[YouTube] Throttling parameter decryption is broken, decrypt function is not again fully extracted
With player 1f7d5369, the decryption of the throttling parameter fails because the function is not again fully extracted:
Left: what is extracted by the extractor; right: the real function
The extractor still works, because this time an exception catch is properly made.
I just noticed the same issue. This time regex literals are to blame:
/,,[/,913,/](,)}/,
Avoiding these is not as easy as braces in strings. We cant simply treat slashes like quotes, because regex character ranges can have slashes in them.
At this point, wouldn't it be the best solution to use an actual JavaScript lexer to extract the function?
At this point, wouldn't it be the best solution to use an actual JavaScript lexer to extract the function?

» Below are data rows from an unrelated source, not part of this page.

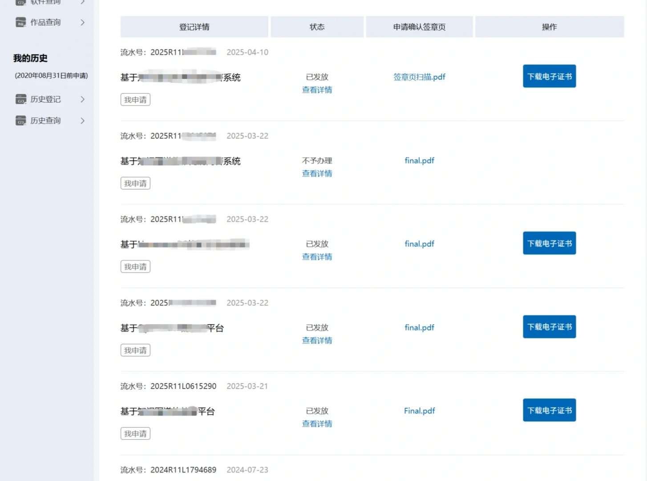The image size is (647, 481).
Task: Expand the 软件查询 sidebar chevron
Action: (x=82, y=2)
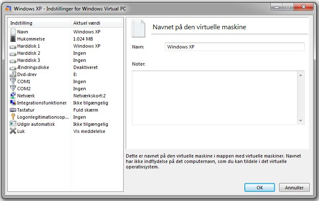Viewport: 319px width, 201px height.
Task: Select the Luk X icon setting
Action: coord(13,131)
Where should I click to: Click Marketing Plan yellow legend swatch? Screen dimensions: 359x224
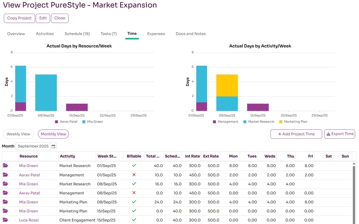(281, 122)

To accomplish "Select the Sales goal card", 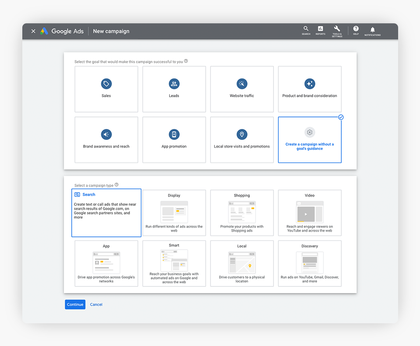I will 106,89.
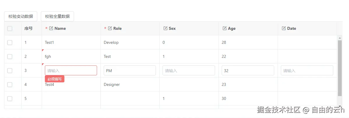Tick the checkbox for row 5
The width and height of the screenshot is (349, 118).
[10, 99]
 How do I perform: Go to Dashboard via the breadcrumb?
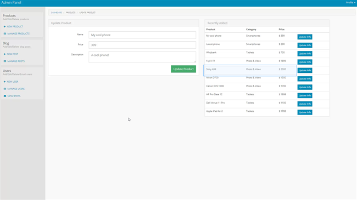[57, 13]
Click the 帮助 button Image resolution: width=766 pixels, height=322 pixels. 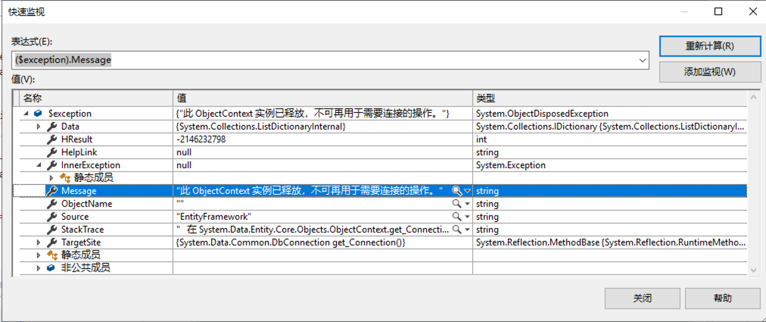pos(722,298)
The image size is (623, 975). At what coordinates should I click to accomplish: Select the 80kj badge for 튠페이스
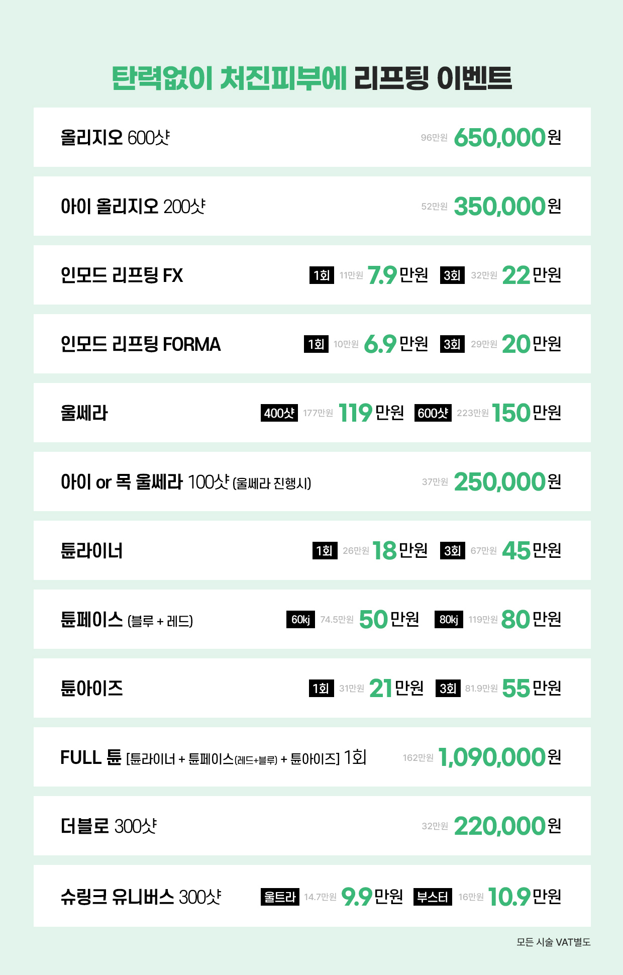pos(449,620)
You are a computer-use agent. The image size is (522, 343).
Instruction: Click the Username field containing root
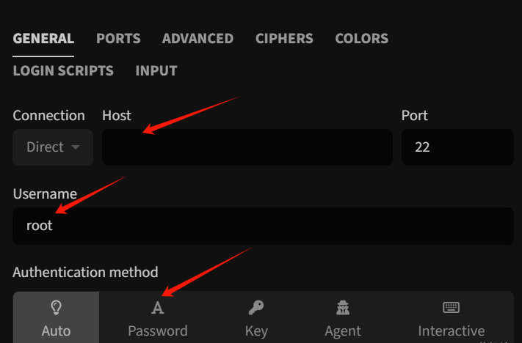point(263,226)
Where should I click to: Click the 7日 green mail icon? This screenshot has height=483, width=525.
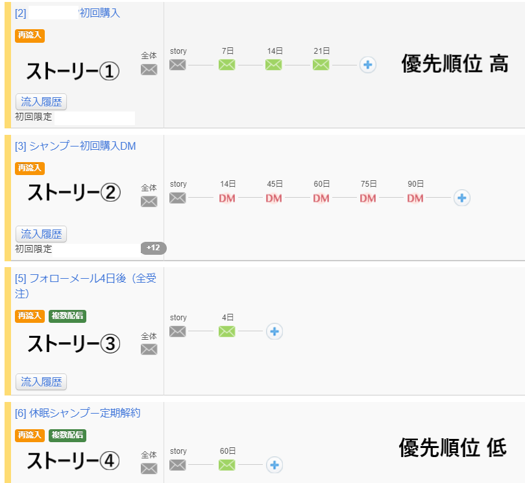tap(226, 65)
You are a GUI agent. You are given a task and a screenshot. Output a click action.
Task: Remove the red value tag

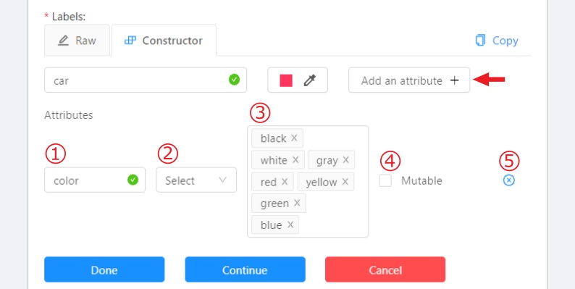tap(285, 182)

Yep, seems the only reasonnable option to me. And I'm pretty sure that functions wil get harder and harder to parse as the time goes on.
I am currently working on a YouTube downloader/client library in Rust (thats how noticed the issue). So I wrote a test implementation of the fix for it, using the ress lexer.

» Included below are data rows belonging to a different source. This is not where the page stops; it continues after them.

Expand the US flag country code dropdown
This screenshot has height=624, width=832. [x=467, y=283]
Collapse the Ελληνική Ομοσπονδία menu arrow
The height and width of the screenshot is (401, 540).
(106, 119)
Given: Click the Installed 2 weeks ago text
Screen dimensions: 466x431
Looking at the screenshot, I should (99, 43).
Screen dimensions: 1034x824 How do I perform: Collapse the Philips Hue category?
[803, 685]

fn extract_js_fn(js: &str, name: &str) -> Result<String> {
let scan = ress::Scanner::new(js);
let mut state = 0;
let mut level = 0;
let mut start = 0;
let mut end = 0;
for item in scan {
let it = item?;
let token = it.token;
match state {
// Looking for fn name
0 => {
if token.matches_ident_str(name) {
state = 1;
start = it.span.start;
}
}
// Looking for equals
1 => {
if token.matches_punct(ress::tokens::Punct::Equal) {
state = 2;
} else {
state = 0;
}
}
// Looking for begin/end braces
2 => {
if token.matches_punct(ress::tokens::Punct::OpenBrace) {
level += 1;
} else if token.matches_punct(ress::tokens::Punct::CloseBrace) {
level -= 1;
if level == 0 {
end = it.span.end;
state = 3;
break;
}
}
}
_ => break,
};
}
if state != 3 {
return Err(anyhow!("could not extract js fn"));
}
Ok(js[start..end].to_owned())
}
This works fine with the new player.js. And it looks like Mozilla Rhino, the JS interpreter we are using, has an API for its parser. So it should be possible to implement this for NewPipe without additional dependencies.

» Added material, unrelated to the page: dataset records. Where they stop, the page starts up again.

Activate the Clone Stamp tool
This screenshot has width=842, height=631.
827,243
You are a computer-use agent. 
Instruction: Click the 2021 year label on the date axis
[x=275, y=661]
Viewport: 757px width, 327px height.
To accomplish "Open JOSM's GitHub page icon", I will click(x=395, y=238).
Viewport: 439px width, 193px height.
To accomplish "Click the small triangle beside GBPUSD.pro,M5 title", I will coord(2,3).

https://javadoc.io/doc/org.mozilla/rhino/latest/index.html http://ramkulkarni.com/blog/understanding-ast-created-by-mozilla-rhino-parser/
A lexer isn't really needed. The function body can be extracted by carefully keeping track of the quotes and braces. Equivalent code in yt-dlp: https://github.com/yt-dlp/yt-dlp/blob/b76e9cedb33d23f21060281596f7443750f67758/yt_dlp/jsinterp.py#L229-L254
But if your dependency already has a Lexer, ig why not use it
I now have a working prototype. It is not pretty and definitely needs cleanup, so I have to do that first before I make a PR. I ended up having to copy Rhino's tokenizer class because it is private. The higher-level parser is accessable, but it only parses entire JS documents into syntax trees, which would take too much time.
I also found an issue with the Rhino JS interpreter. Version 1.7.14 uses javax.lang.model.SourceVersion, which is not available on android. This causes the app to load indefinitely when opening a video. If you have any idea how to fix this without downgrading, please help me. I have no idea why this error did not occur before.
https://github.com/mozilla/rhino/issues/1149
The problem described here will also be partially fixed with https://github.com/TeamNewPipe/NewPipeExtractor/pull/882#issuecomment-1221596544
A lexer isn't really needed. The function body can be extracted by carefully keeping track of the quotes and braces.
I think that's a good approach.
But if your dependency already has a Lexer, ig why not use it
It does, but as mentioned by @Theta-Dev, it is unfortunately private, and I don't think we should copy the lexer to our codebase.
An alternative is to fork Rhino and make the lexer public.
An alternative is to fork Rhino and make the lexer public.
Or maybe contribute the changes to Mozilla ;)
If they would accept it, sure. ;)
I am currently working on a YouTube downloader/client library in Rust
@Theta-Dev are you still rewriting NewPipeExtractor in Rust? Is it public yet? ;-)
Sorry for writing this comment here, but since you're not on IRC I didn't know how to write to you otherwise.
@Stypox yes, RustyPipe is basically finished. You can get it here:
https://code.thetadev.de/ThetaDev/rustypipe
btw: how can I join you on IRC?
Check out Contributing.md